Shelter Afrique is owned by 44 African Governments, the African Development Bank (AfDB) and the Africa Reinsurance Company.

“We are seeking additional commitments from our shareholders for what the company needs to meet expanded targets for our 2018 to 2020 period. The additional extraordinary subscription is an investment on our strategic plan and not to address existing gaps,” Vipya Harawa, Shelter Afrique Director of Legal Risk and Compliance, said.

Yesterday, one of its key shareholders, the Africa Development Bank (AfDB) signed a deal to disburse Sh839 million ($8.2 million) that was approved by the bank’s board in February.

This pushes up AfDB’s stake in the firm to 23 per cent with its cumulative investment standing at $15.2 million.

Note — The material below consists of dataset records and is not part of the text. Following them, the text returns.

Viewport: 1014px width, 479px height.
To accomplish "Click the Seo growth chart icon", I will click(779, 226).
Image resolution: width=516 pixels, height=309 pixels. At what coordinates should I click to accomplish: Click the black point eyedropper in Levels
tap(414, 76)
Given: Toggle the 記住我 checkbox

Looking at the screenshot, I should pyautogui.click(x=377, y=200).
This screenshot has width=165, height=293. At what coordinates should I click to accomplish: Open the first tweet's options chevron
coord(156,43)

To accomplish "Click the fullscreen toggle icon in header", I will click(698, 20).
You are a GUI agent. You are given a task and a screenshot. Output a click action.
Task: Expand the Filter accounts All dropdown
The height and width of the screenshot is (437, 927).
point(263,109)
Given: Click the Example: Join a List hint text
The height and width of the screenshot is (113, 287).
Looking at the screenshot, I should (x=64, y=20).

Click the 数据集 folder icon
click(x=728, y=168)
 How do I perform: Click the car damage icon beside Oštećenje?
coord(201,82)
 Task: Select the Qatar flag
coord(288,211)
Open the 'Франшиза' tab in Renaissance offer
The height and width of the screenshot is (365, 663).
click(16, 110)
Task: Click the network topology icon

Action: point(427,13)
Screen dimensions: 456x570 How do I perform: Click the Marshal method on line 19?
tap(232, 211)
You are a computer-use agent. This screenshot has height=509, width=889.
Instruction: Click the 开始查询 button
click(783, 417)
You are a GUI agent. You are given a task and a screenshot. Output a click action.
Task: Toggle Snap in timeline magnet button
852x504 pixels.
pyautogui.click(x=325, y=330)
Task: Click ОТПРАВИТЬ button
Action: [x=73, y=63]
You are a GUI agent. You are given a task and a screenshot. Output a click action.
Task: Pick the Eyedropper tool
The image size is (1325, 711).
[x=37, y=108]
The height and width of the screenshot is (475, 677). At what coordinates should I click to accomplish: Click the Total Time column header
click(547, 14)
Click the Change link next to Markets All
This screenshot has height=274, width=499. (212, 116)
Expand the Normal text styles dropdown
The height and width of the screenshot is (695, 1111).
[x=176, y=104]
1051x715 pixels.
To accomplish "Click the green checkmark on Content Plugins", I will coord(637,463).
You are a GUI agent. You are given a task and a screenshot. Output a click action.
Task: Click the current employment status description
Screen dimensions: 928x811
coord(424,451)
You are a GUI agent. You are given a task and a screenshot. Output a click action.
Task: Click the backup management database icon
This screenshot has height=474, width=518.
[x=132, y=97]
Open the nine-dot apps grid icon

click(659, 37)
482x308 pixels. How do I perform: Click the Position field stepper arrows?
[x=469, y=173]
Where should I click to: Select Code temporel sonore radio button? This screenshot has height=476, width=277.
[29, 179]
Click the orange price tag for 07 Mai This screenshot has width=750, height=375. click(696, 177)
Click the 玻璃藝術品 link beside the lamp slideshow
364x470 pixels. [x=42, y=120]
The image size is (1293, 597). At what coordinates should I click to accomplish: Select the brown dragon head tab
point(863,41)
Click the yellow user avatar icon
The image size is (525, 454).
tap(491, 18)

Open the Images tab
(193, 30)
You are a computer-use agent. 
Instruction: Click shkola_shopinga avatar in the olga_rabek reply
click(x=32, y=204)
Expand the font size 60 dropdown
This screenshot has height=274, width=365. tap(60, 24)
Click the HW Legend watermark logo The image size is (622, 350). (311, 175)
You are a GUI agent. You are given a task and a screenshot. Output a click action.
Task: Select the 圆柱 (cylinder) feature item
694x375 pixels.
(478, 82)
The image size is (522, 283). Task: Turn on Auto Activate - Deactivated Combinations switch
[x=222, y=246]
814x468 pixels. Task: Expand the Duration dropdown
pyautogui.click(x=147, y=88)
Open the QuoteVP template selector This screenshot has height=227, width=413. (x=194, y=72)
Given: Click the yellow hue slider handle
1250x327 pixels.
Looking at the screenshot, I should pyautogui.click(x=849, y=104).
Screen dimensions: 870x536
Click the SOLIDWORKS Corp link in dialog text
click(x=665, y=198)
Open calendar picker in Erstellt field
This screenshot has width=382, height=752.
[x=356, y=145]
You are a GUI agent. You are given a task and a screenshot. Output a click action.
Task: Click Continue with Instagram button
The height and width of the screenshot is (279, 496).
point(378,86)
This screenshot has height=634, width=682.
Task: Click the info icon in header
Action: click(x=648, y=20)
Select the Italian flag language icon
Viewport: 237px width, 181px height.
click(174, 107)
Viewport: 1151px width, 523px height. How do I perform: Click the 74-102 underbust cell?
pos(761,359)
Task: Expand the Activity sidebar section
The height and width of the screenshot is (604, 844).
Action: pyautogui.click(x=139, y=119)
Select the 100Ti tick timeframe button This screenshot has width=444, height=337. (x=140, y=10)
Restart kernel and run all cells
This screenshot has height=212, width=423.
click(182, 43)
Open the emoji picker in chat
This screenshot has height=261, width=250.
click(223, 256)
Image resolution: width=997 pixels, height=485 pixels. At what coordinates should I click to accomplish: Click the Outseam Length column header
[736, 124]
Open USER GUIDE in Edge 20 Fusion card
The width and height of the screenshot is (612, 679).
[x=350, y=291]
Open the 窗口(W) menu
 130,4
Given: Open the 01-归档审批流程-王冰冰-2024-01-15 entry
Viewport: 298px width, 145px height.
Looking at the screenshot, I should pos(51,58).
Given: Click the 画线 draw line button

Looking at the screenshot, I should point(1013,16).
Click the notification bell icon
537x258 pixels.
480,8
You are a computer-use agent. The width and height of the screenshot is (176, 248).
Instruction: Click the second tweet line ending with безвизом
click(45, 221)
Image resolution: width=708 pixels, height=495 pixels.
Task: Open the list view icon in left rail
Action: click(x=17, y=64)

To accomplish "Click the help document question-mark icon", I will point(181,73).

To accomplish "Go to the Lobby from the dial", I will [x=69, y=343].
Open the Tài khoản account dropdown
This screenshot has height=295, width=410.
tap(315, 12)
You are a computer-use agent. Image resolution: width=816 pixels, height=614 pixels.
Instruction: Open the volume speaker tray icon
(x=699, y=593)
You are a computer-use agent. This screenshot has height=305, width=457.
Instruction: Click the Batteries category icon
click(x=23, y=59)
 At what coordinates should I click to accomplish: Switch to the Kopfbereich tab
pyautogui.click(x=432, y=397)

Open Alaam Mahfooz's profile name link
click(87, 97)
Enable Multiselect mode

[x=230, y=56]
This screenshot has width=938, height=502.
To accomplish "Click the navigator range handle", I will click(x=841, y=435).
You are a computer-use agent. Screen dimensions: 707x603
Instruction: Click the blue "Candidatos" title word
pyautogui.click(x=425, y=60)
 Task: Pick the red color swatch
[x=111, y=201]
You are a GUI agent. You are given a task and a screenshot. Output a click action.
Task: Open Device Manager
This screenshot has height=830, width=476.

“The investment signed today is evidence of AfDB’s steadfast support to Shelter Afrique and confirms the bank’s confidence in the management and board of the institution,” Gabriel Negatu, the AfDB East Africa Regional Director General, said.

Confidence crisis

Shelter Afrique is going through a rough path after allegations cooking books by a former employee dented the institution’s market confidence. The claims are still under investigations.

The firm’s board has since hired consulting firm Deloitte which launched investigations into the malpractices claim against Managing Director James Mugerwa and is expected to deliver the final report this week.

“The audit process on the allegations is ongoing, the board received a draft report on 6th of this month, amendments are being done and this week we will get the final report,” Mr Harawa said.

He denied reports that the equity subscription was a form of bailout stating that unforeseen investments had necessitated the extraordinary cash call.
In 2013, the 46 shareholders made a $150 million commitment for a five-year plan, but the realtor says its impressive 25 per cent growth needed more resources than anticipated.

The firm’s management says the growth in investment has tipped their capital adequacy ratios from 29 per cent to 25 per cent prompting the Moody’s outlook that it cannot be sustained by the available resources.

Mr Harawa said they have signed a deal with the Kenyan government to build 20,000 units for the police service. They have ongoing projects in Rwanda and Uganda and are in discussions with Cameroun, Senegal and Cote d’Ivoire for  several projects. He said the company is also setting up regional offices in Abidjan and Lusaka to increase penetration in the continent.